§ **TEXT EXCERPT**
***

Ruby, a henchman of the crime lord Vogel, who has been having an affair with his boss' wife, is thrown into a jail after getting caught hiding the loot that he stole from his boss in revenge for the death of his lover. In jail Ruby refuses to eat or speak, which concerns the jail's psychiatrist but fails to impress the detective in charge of the investigation, who sees through Ruby's ruse.

At the suggestion of the detective, the two criminals meet after Quentin, an intolerable extrovert who has driven mad two other inmates, is put in with him. Quentin thinks that he has struck up a one-sided friendship with Ruby after conducting an uninteresting monologue, however they are parted again after Ruby fakes suicide to get out. Quentin does the same and ends up in the bed next to Ruby in the infirmary.

Ruby manages to bribe the psychiatrist (who also works for Vogel) into helping him escape the prison. Quentin, however, thwarts the escape and makes his own botched attempt at escape with help from a drunken long-time friend driving a crane. Over the period of the film Vogel's bodyguards tried to catch Ruby three times. After that they stole two cars of Vogel and his bodyguards returned them back. Once outside Ruby is unable to get rid of Quentin, and they both go through many adventures, including robbing a diminutive horse trainer's house, dressing up in Chanel, exchanging clothing with two impertinent youths, stealing a series of police and civilian cars and fixing Ruby's shoulder with a breaking chair, in pursuit of his former partners in crime. And when Quentin tried to steal a car, two policemen noticed them and Ruby was serious wounded.

***

§ **DATA**
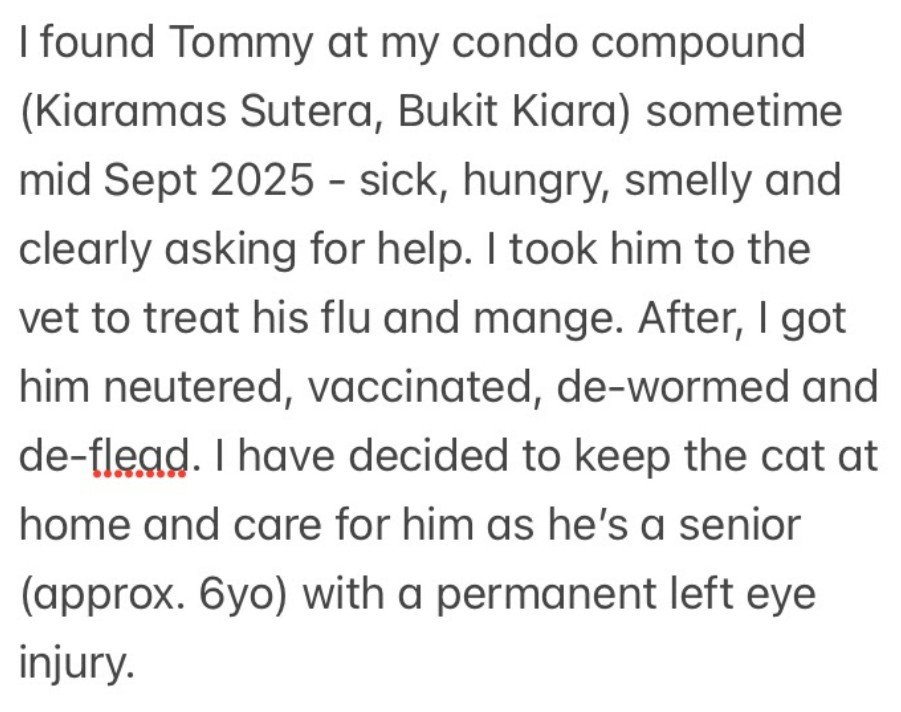Place cursor on the word "vet"
Image resolution: width=901 pixels, height=712 pixels.
[49, 319]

***

§ **DIRECTIONS**
• A. Using the plot summary about Ruby and Quentin, answer these:
(i) What does Ruby refuse to do in jail?
(ii) What has Quentin done to two other inmates?
(iii) Who helps Quentin with his own escape attempt?
• B. Check each statement against the plot summary about Ruby and Quentin, and give yes or no with the deciding words quoted:
(i) The detective is taken in by Ruby's refusal to eat or speak.
(ii) The jail's psychiatrist also works for Vogel.
(iii) Quentin ends up in the infirmary bed beside Ruby's.
• C. Carry on the plot summary about Ruby and Quentin, starting after its final sentence.

§ **TASK-BY-TASK OUTPUTS**
• A.
(i) Ruby refuses to eat or speak.
(ii) He has driven them mad.
(iii) A drunken long-time friend driving a crane helps him.

• B.
(i) No: "fails to impress the detective in charge of the investigation, who sees through Ruby's ruse"
(ii) Yes: "the psychiatrist (who also works for Vogel)"
(iii) Yes: "ends up in the bed next to Ruby in the infirmary"

• C.
Sheltering in an abandoned shop, where Quentin plans to make a café business, they meet another homeless woman, who looks like Vogel's former wife. Ruby gives her some money and drops her off at a hotel to stay.

After an exciting car chase where the antagonists are trapped in a traffic jam, they enter the estate of Vogel and in a shoot-out results in an incapacitated Vogel, and Quentin supposedly mortally wounded. Ruby, much to his own surprise as anyone else's, expresses his grief for Quentin, who tricks him into actually opening a café after he recovers.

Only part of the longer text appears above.